Perpendicular and Parallel Slopes
Two lines are parallel if they share the exact same slope. Two lines are perpendicular if their slopes are negative reciprocals of each other — meaning you flip the fraction and change its sign. A line with slope 3/4 is perpendicular to any line with slope −4/3.
Slope in Calculus: The Slope of a Tangent Line
For a straight line, slope is constant everywhere along it. For a curve, the steepness changes from point to point — so the concept of “slope” only makes sense at a single point at a time. The slope of a tangent line at that point is found using a derivative, and it represents the instantaneous rate of change of the function there.

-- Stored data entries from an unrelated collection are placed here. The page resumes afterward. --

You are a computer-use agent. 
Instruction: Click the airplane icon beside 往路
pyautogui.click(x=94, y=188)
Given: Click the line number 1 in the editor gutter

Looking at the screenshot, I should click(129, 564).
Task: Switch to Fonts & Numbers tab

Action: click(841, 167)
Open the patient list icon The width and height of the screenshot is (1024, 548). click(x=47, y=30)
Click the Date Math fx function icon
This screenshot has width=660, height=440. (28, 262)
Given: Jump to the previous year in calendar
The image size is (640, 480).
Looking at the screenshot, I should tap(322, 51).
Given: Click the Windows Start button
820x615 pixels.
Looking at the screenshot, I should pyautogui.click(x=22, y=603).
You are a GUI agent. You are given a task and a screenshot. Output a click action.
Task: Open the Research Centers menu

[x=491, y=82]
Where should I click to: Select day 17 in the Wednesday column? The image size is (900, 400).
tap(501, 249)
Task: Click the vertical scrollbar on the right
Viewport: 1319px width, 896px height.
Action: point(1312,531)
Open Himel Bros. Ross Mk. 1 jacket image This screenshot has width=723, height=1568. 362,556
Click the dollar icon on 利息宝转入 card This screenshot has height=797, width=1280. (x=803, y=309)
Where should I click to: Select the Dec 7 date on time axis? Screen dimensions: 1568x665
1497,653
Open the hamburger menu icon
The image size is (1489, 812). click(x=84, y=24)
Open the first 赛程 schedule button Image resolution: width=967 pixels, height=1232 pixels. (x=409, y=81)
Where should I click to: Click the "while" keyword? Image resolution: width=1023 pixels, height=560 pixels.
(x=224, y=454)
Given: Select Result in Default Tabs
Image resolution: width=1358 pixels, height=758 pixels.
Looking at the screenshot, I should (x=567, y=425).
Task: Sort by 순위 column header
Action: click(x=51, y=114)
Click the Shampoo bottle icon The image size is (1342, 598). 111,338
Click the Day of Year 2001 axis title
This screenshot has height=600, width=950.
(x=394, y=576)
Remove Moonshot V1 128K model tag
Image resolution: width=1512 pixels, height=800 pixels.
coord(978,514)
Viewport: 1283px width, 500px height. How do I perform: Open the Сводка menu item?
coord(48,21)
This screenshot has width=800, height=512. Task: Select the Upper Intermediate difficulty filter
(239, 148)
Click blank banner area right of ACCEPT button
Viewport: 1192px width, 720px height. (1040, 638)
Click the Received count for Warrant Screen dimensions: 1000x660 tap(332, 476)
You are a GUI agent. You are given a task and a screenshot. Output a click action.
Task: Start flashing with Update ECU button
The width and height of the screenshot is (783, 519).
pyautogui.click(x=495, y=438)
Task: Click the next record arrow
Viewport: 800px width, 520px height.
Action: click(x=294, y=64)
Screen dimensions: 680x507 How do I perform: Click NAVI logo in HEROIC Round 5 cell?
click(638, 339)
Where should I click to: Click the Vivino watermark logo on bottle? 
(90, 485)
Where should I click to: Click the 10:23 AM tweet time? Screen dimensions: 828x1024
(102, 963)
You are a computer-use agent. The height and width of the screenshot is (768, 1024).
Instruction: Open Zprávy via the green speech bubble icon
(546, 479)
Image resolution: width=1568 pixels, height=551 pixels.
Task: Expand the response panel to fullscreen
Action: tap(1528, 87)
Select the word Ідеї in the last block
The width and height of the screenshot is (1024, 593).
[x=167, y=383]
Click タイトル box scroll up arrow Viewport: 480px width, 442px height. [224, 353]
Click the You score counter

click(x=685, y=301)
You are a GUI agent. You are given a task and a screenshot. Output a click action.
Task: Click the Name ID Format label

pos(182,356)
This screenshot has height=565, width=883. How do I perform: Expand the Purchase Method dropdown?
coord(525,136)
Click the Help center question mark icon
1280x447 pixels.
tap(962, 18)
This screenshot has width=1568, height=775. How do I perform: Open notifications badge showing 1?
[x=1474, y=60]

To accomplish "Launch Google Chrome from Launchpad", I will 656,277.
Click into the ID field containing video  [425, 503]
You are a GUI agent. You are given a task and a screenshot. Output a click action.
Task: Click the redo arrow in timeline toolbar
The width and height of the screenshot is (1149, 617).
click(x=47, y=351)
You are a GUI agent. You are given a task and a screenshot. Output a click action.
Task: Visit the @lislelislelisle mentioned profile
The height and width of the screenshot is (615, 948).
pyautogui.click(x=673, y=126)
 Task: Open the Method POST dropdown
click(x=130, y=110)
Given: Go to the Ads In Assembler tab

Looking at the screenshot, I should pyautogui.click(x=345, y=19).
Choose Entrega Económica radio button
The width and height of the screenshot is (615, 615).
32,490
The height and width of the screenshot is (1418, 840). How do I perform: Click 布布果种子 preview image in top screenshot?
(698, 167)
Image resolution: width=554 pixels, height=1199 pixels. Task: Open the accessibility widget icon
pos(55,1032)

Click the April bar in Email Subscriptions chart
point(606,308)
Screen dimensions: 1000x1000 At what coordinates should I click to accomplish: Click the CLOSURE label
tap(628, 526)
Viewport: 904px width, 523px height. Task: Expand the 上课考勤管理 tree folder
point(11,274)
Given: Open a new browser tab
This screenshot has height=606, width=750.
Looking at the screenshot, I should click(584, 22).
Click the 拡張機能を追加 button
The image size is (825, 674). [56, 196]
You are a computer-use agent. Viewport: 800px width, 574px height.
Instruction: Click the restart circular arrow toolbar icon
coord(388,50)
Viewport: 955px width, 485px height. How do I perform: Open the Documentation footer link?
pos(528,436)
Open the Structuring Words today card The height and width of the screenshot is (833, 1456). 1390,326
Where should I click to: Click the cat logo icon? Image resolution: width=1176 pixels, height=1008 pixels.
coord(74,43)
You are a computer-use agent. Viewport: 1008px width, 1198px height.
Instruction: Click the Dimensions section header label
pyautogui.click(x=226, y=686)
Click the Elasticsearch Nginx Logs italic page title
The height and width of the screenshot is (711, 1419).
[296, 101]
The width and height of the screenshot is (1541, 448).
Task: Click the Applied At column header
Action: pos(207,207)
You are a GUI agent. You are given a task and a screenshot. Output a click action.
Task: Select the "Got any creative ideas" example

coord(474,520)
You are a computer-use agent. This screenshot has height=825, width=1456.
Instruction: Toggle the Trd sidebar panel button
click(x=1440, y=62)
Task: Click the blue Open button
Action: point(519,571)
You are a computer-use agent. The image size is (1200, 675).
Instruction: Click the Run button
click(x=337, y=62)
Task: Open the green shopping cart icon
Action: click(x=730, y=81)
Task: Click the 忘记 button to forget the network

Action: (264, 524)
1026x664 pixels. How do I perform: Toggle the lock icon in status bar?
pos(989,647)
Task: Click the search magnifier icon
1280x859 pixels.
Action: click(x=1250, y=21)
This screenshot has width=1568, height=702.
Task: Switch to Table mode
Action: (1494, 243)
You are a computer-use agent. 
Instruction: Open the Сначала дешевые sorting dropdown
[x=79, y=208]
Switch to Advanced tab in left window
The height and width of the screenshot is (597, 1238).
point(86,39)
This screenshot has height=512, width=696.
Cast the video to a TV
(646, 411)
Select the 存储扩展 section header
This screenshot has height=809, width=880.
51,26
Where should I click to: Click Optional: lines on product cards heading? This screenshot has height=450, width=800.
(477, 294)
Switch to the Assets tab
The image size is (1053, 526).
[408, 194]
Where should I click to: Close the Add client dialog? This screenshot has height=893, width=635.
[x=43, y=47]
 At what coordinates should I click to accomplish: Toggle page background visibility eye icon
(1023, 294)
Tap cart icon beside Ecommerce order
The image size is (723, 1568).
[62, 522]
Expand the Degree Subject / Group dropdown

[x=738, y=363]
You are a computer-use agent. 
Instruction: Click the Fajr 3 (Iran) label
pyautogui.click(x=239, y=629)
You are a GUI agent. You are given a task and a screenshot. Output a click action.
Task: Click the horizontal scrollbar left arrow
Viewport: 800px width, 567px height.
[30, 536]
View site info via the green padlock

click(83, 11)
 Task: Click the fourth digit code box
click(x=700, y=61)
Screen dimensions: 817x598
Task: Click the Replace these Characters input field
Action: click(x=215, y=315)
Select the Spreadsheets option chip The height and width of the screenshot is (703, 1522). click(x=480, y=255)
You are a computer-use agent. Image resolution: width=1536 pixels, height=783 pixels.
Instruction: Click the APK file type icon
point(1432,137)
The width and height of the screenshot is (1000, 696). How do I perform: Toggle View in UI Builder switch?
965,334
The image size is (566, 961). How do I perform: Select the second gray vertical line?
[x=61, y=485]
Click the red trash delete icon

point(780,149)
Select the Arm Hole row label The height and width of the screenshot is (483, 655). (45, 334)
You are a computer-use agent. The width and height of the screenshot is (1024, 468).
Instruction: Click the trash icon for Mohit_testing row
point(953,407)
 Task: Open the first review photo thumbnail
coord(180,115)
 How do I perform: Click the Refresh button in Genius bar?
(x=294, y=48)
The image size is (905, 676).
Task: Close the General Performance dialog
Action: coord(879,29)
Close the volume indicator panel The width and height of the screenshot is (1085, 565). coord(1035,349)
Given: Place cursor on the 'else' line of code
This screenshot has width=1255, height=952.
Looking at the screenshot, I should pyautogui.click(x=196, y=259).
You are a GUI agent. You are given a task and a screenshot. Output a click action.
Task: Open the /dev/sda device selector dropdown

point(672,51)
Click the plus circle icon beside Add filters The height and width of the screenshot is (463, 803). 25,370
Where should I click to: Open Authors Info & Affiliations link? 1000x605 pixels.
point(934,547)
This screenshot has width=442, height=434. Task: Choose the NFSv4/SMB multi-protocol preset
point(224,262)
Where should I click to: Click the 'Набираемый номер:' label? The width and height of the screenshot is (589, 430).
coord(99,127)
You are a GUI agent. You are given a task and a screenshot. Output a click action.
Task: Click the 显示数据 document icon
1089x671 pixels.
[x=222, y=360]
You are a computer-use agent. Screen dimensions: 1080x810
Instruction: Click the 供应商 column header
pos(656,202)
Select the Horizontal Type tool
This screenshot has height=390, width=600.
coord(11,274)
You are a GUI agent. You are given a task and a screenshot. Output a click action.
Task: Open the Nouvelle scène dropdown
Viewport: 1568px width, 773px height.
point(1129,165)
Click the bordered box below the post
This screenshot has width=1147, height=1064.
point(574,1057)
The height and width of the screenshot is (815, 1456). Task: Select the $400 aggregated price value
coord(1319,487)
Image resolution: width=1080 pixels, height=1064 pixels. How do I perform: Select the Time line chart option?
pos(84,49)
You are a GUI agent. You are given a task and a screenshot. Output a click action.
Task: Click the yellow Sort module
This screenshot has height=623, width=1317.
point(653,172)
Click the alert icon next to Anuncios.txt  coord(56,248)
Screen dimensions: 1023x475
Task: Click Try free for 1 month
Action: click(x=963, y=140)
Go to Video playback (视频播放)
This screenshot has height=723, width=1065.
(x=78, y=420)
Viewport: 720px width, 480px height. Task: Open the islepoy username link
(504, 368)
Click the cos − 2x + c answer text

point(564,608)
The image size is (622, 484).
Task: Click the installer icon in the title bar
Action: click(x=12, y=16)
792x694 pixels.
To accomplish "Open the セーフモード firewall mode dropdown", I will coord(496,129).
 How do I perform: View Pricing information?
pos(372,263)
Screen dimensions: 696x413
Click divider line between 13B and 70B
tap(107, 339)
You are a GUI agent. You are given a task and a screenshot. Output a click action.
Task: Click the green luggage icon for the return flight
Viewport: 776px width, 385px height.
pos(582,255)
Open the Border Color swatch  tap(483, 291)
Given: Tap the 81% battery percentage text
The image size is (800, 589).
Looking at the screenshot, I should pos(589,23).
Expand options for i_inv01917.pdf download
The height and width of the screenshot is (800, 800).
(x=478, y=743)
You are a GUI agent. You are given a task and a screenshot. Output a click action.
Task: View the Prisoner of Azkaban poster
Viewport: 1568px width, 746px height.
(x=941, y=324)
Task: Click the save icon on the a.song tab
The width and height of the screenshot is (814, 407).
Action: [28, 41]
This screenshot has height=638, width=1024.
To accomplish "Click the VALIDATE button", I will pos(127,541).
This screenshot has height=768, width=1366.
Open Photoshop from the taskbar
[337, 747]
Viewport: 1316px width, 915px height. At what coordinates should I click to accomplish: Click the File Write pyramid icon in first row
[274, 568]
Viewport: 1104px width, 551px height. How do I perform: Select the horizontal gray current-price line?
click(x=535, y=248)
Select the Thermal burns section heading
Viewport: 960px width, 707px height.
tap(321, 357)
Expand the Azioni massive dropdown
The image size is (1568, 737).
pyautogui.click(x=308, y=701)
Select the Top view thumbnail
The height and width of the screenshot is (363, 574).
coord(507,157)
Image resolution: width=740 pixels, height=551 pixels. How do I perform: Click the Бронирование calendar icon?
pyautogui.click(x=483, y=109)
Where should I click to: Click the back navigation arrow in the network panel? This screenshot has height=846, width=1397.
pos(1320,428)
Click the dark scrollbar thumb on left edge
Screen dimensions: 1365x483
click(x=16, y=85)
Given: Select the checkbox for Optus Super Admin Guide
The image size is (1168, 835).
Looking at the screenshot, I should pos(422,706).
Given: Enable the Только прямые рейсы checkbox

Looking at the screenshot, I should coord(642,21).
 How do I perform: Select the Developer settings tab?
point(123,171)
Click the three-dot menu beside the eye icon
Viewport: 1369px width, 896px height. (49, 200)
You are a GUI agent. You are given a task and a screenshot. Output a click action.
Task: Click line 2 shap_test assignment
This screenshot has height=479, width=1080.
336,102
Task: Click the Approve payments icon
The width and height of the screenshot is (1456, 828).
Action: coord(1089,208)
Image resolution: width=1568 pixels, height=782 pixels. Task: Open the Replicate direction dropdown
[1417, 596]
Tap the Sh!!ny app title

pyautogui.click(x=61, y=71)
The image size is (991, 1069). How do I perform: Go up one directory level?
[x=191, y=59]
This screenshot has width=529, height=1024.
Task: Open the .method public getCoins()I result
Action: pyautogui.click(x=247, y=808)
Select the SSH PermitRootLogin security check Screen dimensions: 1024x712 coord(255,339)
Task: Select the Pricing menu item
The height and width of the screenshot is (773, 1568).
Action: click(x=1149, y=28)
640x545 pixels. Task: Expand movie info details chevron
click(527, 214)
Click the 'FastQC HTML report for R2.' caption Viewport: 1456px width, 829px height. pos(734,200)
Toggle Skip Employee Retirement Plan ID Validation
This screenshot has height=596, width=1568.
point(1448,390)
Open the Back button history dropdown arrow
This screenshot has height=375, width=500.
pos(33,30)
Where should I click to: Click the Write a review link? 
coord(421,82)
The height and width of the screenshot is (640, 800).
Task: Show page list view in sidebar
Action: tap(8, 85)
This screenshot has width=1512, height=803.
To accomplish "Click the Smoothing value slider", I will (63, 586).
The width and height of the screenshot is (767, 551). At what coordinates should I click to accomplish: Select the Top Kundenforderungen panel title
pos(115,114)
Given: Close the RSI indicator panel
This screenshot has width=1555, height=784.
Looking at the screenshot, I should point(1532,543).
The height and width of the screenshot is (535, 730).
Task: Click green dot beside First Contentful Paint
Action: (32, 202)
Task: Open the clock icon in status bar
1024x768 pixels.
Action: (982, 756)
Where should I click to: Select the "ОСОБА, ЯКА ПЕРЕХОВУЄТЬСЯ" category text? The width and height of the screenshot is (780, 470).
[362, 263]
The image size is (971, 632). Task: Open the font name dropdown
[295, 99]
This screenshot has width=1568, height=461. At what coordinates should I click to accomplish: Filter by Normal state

This is the bridge between basic algebra and calculus: the same rise-over-run intuition applies, but instead of two fixed points, calculus considers the limit as two points on a curve get infinitely close together.
Common Slope Calculator Mistakes to Avoid
- Flipping rise and run: always subtract y-values on top, x-values on bottom — not the reverse.
- Mixing up point order: as long as you’re consistent (x₂ − x₁ matches y₂ − y₁), the order of the two points doesn’t change the result.
- Forgetting the negative sign on perpendicular slopes: a reciprocal alone isn’t enough — the sign must flip too.
- Confusing percentage grade with angle: a 100% grade is a 45° angle, not a 100° angle.